- Protagonists are not superheroes. They will get hurt.
- Villains don’t always lose.
- The hero doesn’t always get the girl/boy. She/he might dump the hero at the end.
- Protagonists don’t always get what they want.
- Mainstream endings aim to make the reader happy because it’s what they usually want. But Utopian endings are for fairy tales and romances. Don’t be afraid to be slightly different with your mainstream ending. Being different is what writing is about.
Sunday, 27 August 2017
Getting to Grips with the Ending - Part 2
Part 1 looked at why endings are important and why writers often struggle with them. In this concluding part we’ll look at the different types writers can use.
Endings are as unique as every story; however, there are some formulaic endings that writers like to use. There’s nothing wrong with this – writers stick with things that work and these types of endings work effectively. Not only that, but it really depends on the kind of story and plot you have that determines what ending you choose, whether that’s a natural conclusion, a twist ending or a completely crazy ending.
The main thing is that, whatever ending you do have, it must make sense.
The Twist Ending
This is a common ending among writers, but possibly the hardest to achieve, and that’s because it has to be executed correctly. If not, it will fail. The surprise or twist is that the reader won’t anticipate what happens – the ending will be a complete shock.
To get this type of ending right, you have to ensure that the story contains clues and hints and that you make use of foreshadowing. Most of all, you have to wrong-foot the reader by making them believe they might know how the story ends, but through clever misdirection and a few red-herrings, they’ll be in for a surprise.

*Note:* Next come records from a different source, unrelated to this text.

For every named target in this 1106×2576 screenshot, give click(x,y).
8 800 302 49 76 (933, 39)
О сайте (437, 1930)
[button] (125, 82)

The surprise works because it’s completely unexpected. It’s not the easiest to achieve because if the reader is smart enough to follow the clues and hints, and overstep the red-herrings, they may guess the twist at the end, therefore that element of surprise will fail.
This type of ending needs a lot of planning and thought for it to work.

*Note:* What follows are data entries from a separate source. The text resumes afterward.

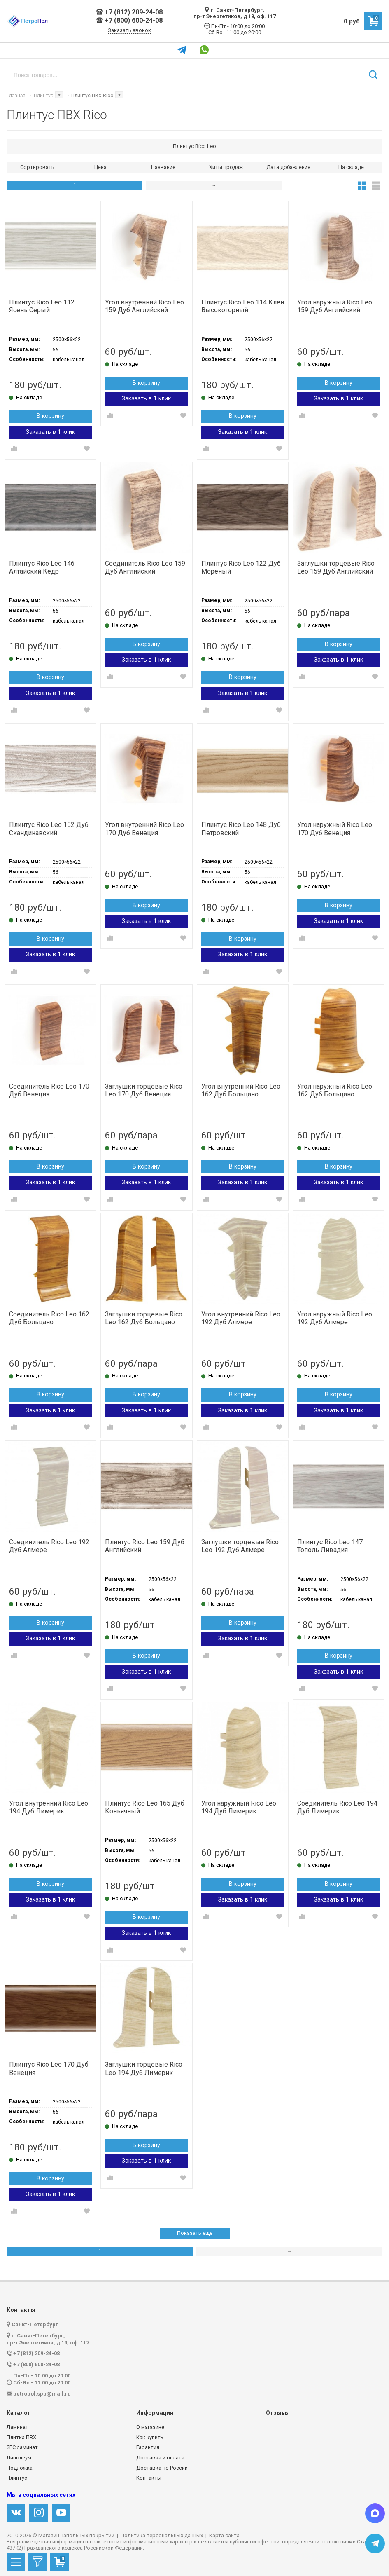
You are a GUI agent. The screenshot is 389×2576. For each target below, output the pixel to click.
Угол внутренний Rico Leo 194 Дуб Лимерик (48, 1807)
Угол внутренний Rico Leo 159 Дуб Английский (144, 306)
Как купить (149, 2437)
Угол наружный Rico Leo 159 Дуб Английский (334, 306)
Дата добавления (288, 167)
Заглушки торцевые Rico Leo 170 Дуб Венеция (143, 1090)
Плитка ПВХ (21, 2437)
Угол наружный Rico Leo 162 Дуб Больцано (334, 1090)
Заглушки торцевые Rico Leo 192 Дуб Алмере (240, 1546)
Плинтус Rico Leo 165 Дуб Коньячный (144, 1807)
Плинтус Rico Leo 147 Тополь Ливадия (330, 1546)
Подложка (20, 2468)
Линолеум (19, 2458)
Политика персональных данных (162, 2536)
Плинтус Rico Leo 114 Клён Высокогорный (242, 306)
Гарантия (147, 2447)
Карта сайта (224, 2536)
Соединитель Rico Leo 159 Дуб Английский (145, 567)
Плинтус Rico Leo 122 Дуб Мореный (241, 567)
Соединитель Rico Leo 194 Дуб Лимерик (337, 1807)
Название (163, 167)
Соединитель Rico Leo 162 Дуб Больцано (49, 1318)
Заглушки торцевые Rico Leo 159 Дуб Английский (336, 567)
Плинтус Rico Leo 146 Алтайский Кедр (42, 567)
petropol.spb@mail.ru (42, 2394)
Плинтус (17, 2478)
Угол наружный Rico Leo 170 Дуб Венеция (334, 828)
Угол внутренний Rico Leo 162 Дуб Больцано (240, 1090)
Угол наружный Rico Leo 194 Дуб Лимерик (238, 1807)
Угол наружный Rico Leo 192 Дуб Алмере (334, 1318)
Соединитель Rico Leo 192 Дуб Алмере (49, 1546)
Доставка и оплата (160, 2458)
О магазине (150, 2427)
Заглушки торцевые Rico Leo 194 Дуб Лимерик (143, 2068)
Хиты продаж (226, 167)
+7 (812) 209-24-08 (129, 12)
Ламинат (17, 2427)
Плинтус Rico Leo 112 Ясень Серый (42, 306)
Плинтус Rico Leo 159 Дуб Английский (144, 1546)
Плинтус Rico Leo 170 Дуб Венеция (49, 2068)
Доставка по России (162, 2468)
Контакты (148, 2478)
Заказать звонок (129, 30)
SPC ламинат (22, 2447)
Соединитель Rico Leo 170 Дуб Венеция (49, 1090)
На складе (351, 167)
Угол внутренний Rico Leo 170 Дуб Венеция (144, 828)
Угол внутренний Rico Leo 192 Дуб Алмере (240, 1318)
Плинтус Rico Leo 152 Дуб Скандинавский (49, 828)
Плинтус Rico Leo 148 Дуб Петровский (241, 828)
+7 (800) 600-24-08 (129, 20)
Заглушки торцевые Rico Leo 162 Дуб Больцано (143, 1318)
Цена (100, 167)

A mainstream ending is what most writers choose. In other words, the hero saves the day, defeats the villain and gets the girl, or something very similar. In other words, by the end, all is well with the world and the characters, the antagonist is no more and everything will be fine. This is the nearest thing to the ‘happy ever after’ ending, but real life isn’t actually like that. If you choose this type of ending, it’s worth bearing in mind the following:
Open to Interpretation Ending
Endings can sometimes be ambiguous or deliberately inconclusive. They’re constructed that way so that the reader can draw their own conclusions about what happens or is likely to happen beyond the words ‘The End’. But they still need to be satisfactory to the reader, even if you don’t give them all the answers. These open-ended conclusions generally raise more questions, but in doing so the reader will think about the story and come up their own answers.
These types of ending usually indicate there are sequels, trilogies or they are part of a series of books, and that the story will continue until they are finally concluded.
Does ‘The End’ mean the end? Not necessarily. After an ending, there tends to be the resolution. The job of the resolution is to show what has happened to the characters since the climax. It also helps to smooth out the plot and wrap up everything so that the reader can close the book feeling content that the ending is A) the right one B) logical and C) plausible and satisfactory.
Do you have to include a resolution? Not if you don’t want to. Plenty of writers choose not to. When the climax is done, the story is done and there is no need to go any further. Again, it depends on the story and the characters. That decision is entirely up to the author.
Endings - What Not to Do
There are some things to keep in mind with endings so that they work rather than fail. The following are common errors found with endings:
Don't introduce deus ex machina. In other words, don’t have an unexpected power or event or unknown person swoop in and save the day and everything is rosy. This is a sham and the reader will not thank you for it.
Don’t milk your resolution. After an exciting climax, don’t then spend three or four pages of boring exposition explaining everything to the reader. The end should mean The End.
Don’t overcomplicate it. Writers go overboard sometimes as they try to wrap up all the multiple sub plots and threads, and it becomes a jumbled mess that makes no sense. Keep the ending simple.
A great ending for any novel should make sure it makes sense, is plausible to the reader and is, above all, is the most satisfactory ending for the story. Not every story is a happy ending. But whatever it is, it needs to be right.